◆ Provided passage ◆

<<<<

Title: 

Wimbley v. Aetna Cas. & Sur. Co.

Date: 

October 1, 1998

Citation: 

01-97-01131-CV

Court: 

Status: 

Unpublished Opinion

No History

Table of Contents

Court of Appeals of Texas, Houston (1st Dist.).

Gilda WIMBLEY, Appellant,

v.

AETNA CASUALTY & SURETY COMPANY, Appellee.

No. 01-97-01131-CV.

|

Oct. 1, 1998.

On Appeal from the 269th District Court Harris County, Texas Trial Court Cause No. 95-61336

Panel consists of Justices MIRABAL, HEDGES, and ANDELL.

OPINION

MARGARET GARNER MIRABAL, Justice.

*1 This is an appeal from a judgment in a workers’ compensation case. We reverse.

Gilda Wimbley injured her back in the course and scope of her employment on October 13, 1993. Wimbley’s physician, Dr. Scheffey, recommended spinal surgery. Aetna Casualty & Surety Company (Aetna), the insurance carrier, requested a second opinion by a doctor of their choosing, Dr. Kaldis. Dr. Kaldis found Wimbley had reached her maximum medical improvement (MMI) on March 11, 1994, and had an impairment rating of 7%. The Texas Workers’ Compensation Commission (TWCC) selected Dr. Daum to render a third opinion. Dr. Daum opined that the surgery was not likely to significantly improve Wimbley’s condition. The TWCC also appointed Dr. Moore as the designated doctor. He examined Wimbley on June 24, 1994, and determined that she reached MMI on that date, with an impairment rating of 0%.

On November 18, 1994, a hearing was held in the central office of the TWCC in Austin. Following the hearing, the hearing officer issued an order approving the surgery proposed by Dr. Scheffey. On January 19, 1995, Wimbley had spinal surgery.

After the surgery, Dr. Moore, the designated doctor, requested another opportunity to examine Wimbley. On July 11, 1995, Dr. Moore examined Wimbley and determined that she had “improved somewhat.” According to the evidence, there were several letters from Dr. Moore after the surgery that retracted his former observation of MMI on June 24, 1994 and 0% impairment ratings.

From May 18, 1995, to July 17, 1995, a contested hearing was held before a TWCC hearing officer in Houston, Texas, who determined Wimbley had not reached maximum medical improvement as of July 11, 1995. The finding was affirmed by a TWCC Appeals Panel.

A petition for judicial review was filed by Aetna. A bench trial was conducted at which Wimbley appeared pro se. The trial court entered judgment that the award and findings of the Appeals Panel “are hereby canceled and set aside.” In so doing, the court found that Wimbley had reached maximum medical improvement on June 24, 1994, and had a 0% impairment rating.1

In her first issue for review, Wimbley asserts the trial court’s judgment is not supported by factually sufficient evidence.

>>>>

◆ Data ◆
<<<<

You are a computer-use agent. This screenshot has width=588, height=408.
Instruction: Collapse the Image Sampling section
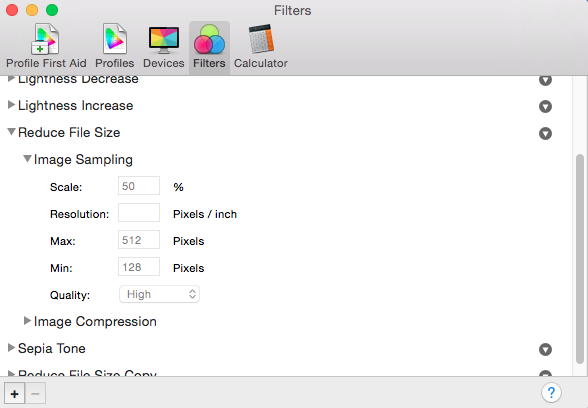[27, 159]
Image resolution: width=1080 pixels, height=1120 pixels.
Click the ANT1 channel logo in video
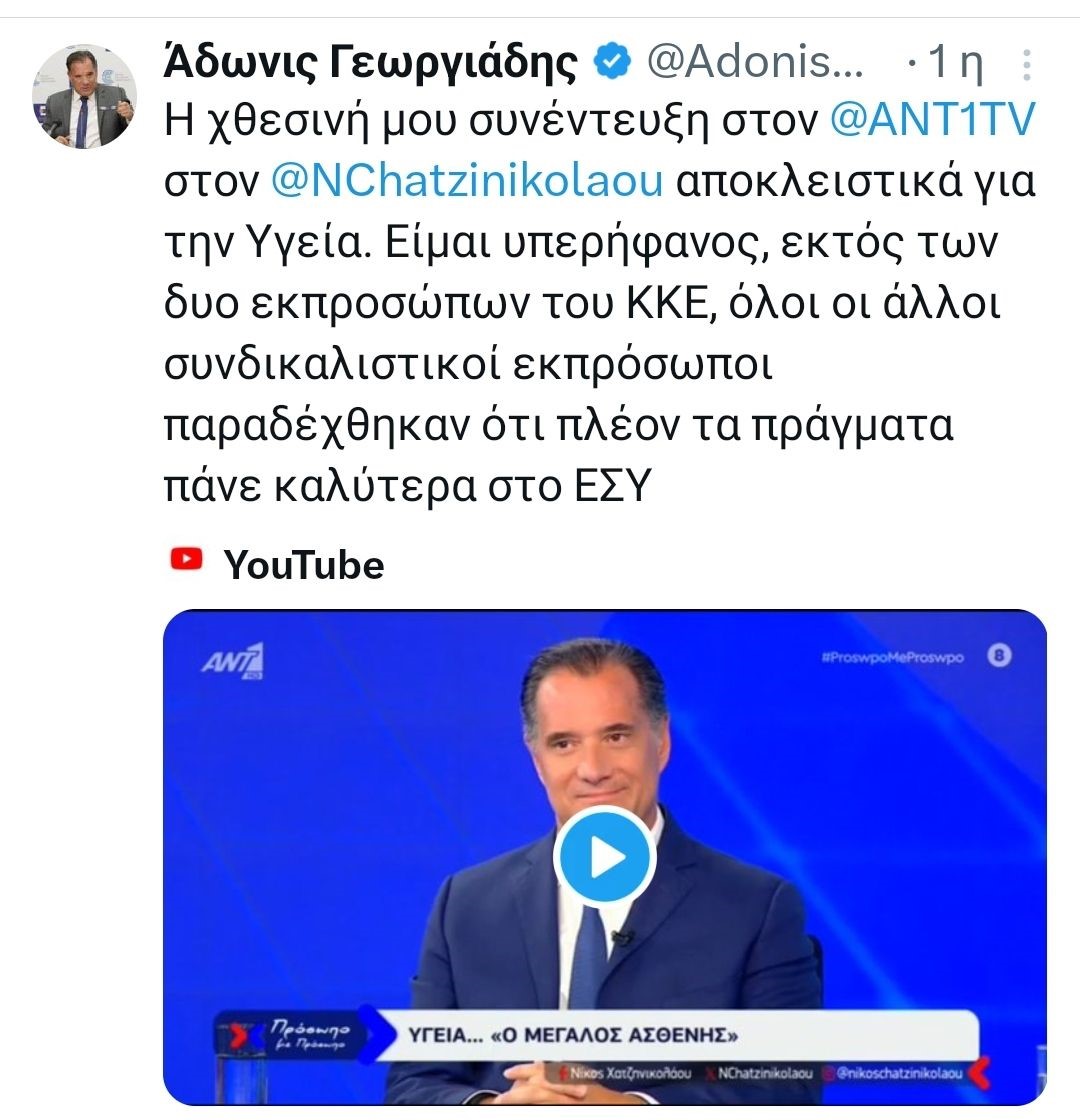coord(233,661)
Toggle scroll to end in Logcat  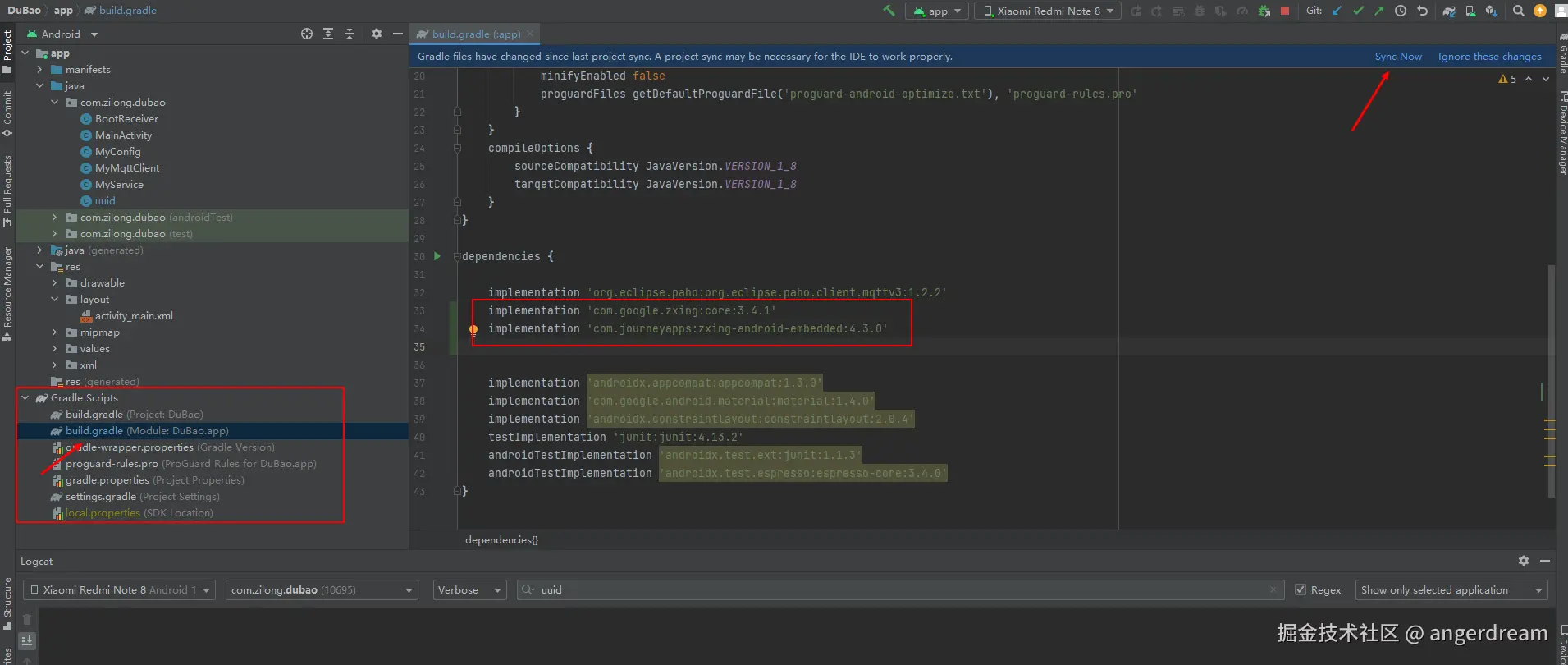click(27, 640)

>>>>
<<<<

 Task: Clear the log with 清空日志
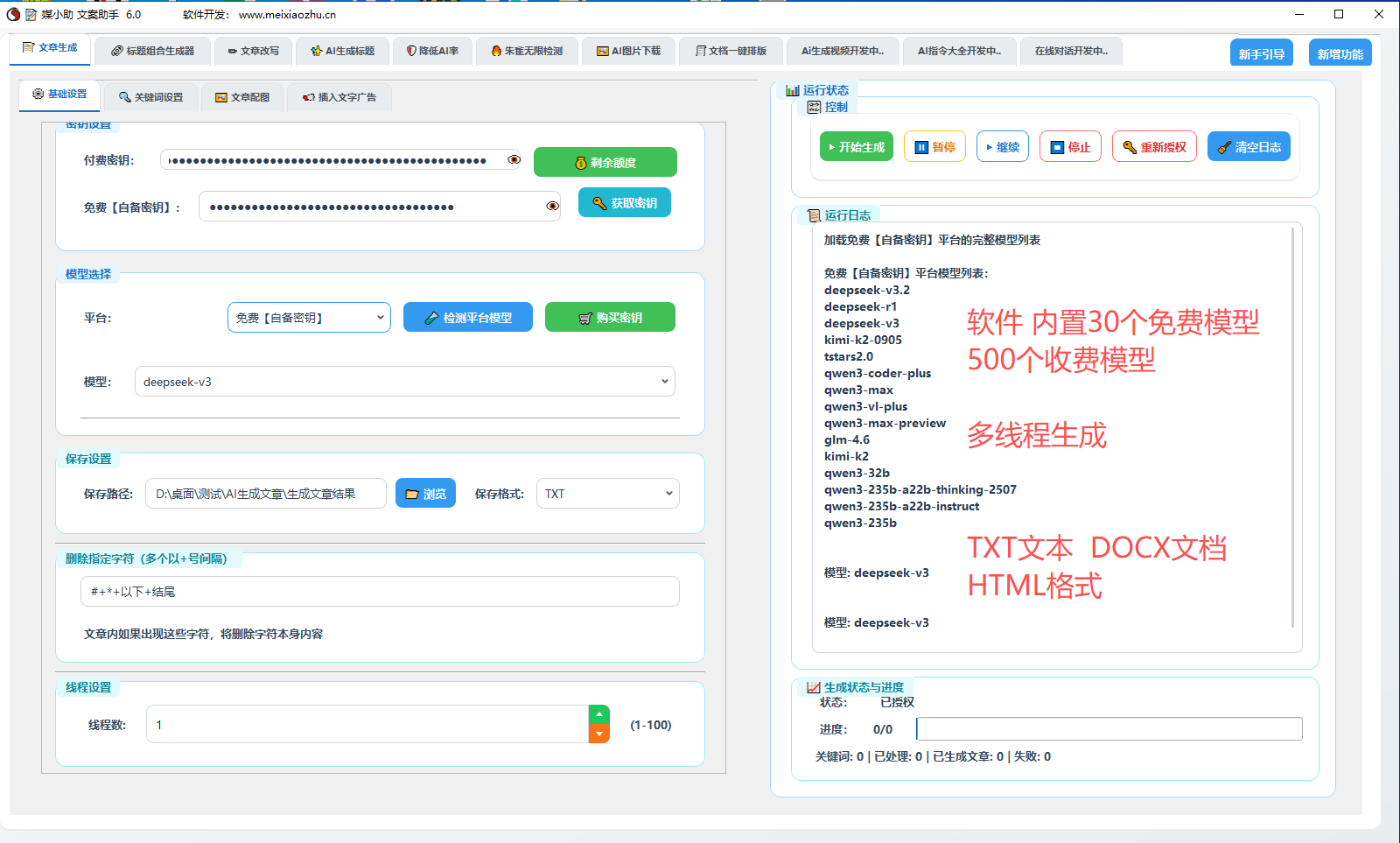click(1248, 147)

>>>>

◆ Exercise instructions ◆
1. In the Wimbley v. Aetna opinion, on what date did Wimbley have spinal surgery?
2. Copy out word for word everything in the Wimbley v. Aetna opinion from "On November 18, 1994, a" down to "had spinal surgery.".

◆ Answers in order ◆
1. January 19, 1995.

2.
On November 18, 1994, a hearing was held in the central office of the TWCC in Austin. Following the hearing, the hearing officer issued an order approving the surgery proposed by Dr. Scheffey. On January 19, 1995, Wimbley had spinal surgery.